Entries taken from a collection:

○ ○ ○ ○ ○ ○ ○

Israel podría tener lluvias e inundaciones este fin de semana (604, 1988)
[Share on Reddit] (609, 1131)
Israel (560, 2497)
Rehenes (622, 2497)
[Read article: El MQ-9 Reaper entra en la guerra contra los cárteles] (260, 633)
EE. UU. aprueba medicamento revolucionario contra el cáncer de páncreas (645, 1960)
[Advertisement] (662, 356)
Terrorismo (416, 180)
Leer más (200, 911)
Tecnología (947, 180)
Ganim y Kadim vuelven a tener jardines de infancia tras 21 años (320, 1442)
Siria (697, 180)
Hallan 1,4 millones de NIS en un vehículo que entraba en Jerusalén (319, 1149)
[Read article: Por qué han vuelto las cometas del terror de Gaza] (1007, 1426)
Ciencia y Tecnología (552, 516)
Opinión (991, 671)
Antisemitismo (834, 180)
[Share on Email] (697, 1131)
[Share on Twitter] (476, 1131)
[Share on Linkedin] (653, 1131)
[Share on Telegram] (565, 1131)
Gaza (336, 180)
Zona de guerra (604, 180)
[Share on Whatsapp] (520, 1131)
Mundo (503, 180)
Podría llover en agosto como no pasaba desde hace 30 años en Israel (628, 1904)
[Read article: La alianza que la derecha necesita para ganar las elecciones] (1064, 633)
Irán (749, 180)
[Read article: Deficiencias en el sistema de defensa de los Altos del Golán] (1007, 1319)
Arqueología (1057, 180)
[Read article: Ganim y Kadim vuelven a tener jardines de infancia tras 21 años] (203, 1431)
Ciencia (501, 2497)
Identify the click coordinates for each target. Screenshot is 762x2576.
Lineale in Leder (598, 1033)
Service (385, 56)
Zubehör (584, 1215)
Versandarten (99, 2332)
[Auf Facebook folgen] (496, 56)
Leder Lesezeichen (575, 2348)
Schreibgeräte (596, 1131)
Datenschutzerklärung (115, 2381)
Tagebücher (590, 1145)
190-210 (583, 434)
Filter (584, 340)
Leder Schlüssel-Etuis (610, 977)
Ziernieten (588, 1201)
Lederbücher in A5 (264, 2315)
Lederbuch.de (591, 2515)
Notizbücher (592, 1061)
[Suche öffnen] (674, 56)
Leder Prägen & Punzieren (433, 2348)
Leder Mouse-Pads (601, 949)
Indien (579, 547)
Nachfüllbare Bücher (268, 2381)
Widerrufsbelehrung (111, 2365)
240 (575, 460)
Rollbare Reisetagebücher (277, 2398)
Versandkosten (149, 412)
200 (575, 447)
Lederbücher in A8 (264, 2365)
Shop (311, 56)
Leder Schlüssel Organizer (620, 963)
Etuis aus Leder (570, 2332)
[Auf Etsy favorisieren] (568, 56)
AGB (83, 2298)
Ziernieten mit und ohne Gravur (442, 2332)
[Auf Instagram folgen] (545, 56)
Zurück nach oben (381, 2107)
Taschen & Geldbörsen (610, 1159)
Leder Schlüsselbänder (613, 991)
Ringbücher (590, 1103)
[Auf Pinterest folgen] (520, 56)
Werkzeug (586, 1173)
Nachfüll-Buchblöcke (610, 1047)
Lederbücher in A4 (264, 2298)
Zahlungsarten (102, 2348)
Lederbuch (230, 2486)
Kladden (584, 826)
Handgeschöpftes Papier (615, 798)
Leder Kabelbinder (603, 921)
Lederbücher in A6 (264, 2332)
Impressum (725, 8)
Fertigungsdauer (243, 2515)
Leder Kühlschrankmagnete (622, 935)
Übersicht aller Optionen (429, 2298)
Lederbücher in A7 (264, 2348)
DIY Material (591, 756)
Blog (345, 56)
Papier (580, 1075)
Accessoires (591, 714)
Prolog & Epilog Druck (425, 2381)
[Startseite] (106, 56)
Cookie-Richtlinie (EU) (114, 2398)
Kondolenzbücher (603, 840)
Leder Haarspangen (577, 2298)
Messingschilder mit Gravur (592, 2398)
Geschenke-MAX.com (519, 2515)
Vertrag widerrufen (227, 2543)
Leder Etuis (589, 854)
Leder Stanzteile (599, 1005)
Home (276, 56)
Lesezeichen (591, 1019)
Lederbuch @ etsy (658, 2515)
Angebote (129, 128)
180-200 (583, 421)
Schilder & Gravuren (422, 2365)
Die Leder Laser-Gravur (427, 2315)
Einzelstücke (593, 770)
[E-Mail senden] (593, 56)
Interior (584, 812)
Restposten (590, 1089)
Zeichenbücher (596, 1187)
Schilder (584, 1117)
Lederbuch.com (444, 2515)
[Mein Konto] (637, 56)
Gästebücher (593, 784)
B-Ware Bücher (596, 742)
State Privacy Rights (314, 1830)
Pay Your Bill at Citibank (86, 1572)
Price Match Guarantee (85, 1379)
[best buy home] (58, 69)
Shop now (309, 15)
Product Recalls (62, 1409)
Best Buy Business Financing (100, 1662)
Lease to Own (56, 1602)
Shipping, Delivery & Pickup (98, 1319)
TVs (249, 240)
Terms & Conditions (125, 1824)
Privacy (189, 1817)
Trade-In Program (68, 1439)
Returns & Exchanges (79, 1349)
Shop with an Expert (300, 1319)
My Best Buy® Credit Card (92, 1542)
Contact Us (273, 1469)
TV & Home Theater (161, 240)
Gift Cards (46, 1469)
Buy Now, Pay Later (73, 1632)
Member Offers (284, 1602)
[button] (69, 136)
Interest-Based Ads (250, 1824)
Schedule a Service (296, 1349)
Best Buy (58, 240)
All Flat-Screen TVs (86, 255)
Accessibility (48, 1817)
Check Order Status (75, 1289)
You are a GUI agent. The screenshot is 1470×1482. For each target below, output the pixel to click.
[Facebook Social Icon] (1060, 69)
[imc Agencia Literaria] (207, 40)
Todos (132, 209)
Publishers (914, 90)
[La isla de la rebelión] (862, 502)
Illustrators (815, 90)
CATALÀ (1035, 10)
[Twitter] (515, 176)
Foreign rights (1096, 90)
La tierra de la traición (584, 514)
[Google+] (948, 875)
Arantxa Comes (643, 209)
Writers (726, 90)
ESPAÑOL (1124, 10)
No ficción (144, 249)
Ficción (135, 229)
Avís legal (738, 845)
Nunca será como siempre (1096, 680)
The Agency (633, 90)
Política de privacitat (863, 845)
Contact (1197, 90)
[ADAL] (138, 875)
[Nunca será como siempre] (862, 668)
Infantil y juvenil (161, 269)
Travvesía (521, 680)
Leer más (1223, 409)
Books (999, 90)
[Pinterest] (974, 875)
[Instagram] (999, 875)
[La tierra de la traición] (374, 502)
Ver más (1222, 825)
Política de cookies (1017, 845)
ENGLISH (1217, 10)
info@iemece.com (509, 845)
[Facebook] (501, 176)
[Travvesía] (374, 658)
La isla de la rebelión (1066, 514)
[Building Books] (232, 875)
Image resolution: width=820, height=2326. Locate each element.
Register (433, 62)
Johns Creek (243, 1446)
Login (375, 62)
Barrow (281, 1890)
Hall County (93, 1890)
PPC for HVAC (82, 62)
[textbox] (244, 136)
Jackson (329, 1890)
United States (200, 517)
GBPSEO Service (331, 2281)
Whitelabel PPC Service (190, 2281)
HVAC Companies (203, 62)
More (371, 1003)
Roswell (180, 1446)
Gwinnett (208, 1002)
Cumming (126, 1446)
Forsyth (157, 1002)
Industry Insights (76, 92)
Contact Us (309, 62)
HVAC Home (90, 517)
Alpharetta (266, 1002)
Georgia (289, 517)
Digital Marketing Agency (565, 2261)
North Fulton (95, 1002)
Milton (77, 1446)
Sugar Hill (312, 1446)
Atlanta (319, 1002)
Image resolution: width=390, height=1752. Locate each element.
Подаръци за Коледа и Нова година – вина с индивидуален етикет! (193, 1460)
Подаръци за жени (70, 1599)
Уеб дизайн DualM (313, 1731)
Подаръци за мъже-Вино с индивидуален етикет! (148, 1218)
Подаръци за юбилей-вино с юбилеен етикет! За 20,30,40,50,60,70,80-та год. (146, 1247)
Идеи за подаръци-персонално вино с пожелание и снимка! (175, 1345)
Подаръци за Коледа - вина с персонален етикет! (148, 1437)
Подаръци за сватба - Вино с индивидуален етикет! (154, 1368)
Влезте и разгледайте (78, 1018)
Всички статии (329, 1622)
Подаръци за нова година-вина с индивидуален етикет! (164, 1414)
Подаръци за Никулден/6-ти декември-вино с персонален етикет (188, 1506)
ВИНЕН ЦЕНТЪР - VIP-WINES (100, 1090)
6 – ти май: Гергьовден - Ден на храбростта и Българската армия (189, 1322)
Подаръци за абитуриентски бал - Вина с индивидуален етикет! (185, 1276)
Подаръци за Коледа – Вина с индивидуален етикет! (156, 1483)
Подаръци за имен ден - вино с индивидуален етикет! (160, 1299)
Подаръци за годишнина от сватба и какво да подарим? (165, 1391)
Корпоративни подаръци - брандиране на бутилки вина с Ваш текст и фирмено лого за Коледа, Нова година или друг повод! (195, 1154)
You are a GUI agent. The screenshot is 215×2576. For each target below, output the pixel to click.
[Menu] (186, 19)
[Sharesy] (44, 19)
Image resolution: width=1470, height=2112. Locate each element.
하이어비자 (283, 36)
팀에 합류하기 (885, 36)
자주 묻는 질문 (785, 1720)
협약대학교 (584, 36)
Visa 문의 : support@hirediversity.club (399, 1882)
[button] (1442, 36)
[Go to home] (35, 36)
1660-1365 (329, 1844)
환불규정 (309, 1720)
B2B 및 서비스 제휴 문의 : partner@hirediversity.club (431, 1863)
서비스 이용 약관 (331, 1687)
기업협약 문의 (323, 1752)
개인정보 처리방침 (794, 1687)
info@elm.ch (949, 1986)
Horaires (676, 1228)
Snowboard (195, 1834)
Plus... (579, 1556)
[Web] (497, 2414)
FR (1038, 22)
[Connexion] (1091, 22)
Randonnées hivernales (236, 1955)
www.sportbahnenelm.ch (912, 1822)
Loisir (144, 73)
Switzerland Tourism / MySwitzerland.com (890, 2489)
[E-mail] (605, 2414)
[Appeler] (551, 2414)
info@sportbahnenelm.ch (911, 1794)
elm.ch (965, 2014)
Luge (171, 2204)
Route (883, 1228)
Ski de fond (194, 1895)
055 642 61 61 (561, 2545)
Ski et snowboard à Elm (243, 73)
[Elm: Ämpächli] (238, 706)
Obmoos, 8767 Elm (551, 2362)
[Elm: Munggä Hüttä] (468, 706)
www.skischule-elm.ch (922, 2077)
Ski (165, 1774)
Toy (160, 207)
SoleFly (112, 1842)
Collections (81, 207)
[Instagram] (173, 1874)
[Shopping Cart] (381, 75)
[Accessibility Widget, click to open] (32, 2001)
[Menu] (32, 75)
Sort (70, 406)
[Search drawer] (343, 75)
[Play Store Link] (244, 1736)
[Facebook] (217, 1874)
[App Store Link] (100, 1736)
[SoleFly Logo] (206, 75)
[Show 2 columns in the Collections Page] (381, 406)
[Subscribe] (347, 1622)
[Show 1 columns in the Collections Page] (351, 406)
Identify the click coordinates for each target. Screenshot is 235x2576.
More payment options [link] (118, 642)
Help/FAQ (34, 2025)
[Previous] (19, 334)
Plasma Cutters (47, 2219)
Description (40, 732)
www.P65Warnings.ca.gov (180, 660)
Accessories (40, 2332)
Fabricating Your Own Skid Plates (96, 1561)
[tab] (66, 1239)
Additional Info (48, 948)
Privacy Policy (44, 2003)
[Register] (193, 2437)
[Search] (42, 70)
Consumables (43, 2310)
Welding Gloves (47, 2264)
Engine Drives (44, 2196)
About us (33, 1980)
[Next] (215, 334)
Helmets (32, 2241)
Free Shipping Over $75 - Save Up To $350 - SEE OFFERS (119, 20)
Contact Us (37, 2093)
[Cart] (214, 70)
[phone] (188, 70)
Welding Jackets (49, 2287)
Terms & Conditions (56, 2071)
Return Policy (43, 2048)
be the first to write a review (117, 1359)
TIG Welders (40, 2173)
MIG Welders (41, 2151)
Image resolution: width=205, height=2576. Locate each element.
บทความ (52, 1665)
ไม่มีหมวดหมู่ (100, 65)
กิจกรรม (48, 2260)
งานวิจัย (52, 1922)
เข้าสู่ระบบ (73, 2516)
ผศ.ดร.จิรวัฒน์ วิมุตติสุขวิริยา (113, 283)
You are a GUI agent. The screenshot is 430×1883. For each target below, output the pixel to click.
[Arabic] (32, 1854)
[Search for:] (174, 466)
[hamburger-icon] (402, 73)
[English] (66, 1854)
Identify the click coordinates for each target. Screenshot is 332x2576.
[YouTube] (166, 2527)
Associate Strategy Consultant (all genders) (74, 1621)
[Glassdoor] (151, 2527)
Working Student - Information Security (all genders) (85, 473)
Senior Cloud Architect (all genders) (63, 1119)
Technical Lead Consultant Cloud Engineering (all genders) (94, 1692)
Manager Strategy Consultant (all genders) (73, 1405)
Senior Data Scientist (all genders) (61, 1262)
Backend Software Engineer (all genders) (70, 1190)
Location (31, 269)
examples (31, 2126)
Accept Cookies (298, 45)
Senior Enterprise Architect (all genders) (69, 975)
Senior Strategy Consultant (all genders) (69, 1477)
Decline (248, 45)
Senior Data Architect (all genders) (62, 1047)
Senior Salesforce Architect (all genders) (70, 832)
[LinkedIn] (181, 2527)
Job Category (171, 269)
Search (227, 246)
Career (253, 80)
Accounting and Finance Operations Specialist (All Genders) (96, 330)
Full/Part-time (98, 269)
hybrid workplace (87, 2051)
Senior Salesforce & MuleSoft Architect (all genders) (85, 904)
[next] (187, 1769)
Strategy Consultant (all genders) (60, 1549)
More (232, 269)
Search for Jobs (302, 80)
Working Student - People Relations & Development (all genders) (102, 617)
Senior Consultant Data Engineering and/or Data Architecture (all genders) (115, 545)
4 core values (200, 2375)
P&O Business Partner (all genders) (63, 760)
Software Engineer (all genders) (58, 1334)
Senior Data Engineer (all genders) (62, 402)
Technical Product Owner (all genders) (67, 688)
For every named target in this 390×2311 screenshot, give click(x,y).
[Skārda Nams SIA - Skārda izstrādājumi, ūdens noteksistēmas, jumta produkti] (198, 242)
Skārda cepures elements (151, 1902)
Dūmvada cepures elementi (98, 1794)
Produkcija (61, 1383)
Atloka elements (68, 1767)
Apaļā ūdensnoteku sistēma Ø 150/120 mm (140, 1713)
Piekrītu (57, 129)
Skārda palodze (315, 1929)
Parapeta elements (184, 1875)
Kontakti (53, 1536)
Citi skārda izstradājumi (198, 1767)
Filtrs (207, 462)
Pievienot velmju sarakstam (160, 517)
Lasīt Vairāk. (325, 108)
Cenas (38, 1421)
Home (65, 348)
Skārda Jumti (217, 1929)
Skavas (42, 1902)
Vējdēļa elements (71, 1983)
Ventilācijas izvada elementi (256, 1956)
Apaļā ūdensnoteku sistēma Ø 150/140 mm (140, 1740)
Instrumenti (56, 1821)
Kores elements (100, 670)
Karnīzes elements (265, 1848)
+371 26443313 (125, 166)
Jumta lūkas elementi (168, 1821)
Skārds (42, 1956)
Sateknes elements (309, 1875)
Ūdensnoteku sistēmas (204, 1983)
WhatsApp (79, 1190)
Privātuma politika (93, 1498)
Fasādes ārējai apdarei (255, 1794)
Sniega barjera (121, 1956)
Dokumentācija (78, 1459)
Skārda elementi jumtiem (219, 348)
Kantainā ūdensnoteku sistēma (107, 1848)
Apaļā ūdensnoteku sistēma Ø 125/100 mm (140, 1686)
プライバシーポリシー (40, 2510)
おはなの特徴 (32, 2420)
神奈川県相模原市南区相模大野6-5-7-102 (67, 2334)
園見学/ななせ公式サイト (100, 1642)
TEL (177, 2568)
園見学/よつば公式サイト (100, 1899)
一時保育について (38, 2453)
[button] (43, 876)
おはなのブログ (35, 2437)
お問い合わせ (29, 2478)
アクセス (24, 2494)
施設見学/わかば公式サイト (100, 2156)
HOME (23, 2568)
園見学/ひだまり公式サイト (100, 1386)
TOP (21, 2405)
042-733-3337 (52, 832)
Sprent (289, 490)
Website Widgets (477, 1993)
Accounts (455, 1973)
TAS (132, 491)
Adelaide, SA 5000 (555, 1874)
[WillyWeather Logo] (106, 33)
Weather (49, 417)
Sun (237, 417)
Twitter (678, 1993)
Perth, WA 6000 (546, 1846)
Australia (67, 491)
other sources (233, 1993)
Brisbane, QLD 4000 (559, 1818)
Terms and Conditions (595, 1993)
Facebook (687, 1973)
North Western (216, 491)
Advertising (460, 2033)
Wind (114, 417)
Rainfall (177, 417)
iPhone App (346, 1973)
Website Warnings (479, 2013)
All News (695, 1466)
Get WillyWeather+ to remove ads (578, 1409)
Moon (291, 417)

○ ○ ○ ○ ○ ○ ○

-- About this task --
Set down, exactly as they appear above, all lines from the one that has "Nunca será como siempre (1096, 680)" down to the one that has "[Building Books] (232, 875)", including those two and no others.

-- Your response --
Nunca será como siempre (1096, 680)
The Agency (633, 90)
Política de privacitat (863, 845)
Contact (1197, 90)
[ADAL] (138, 875)
[Nunca será como siempre] (862, 668)
Infantil y juvenil (161, 269)
Travvesía (521, 680)
Leer más (1223, 409)
Books (999, 90)
[Pinterest] (974, 875)
[Instagram] (999, 875)
[La tierra de la traición] (374, 502)
Ver más (1222, 825)
Política de cookies (1017, 845)
ENGLISH (1217, 10)
info@iemece.com (509, 845)
[Facebook] (501, 176)
[Travvesía] (374, 658)
La isla de la rebelión (1066, 514)
[Building Books] (232, 875)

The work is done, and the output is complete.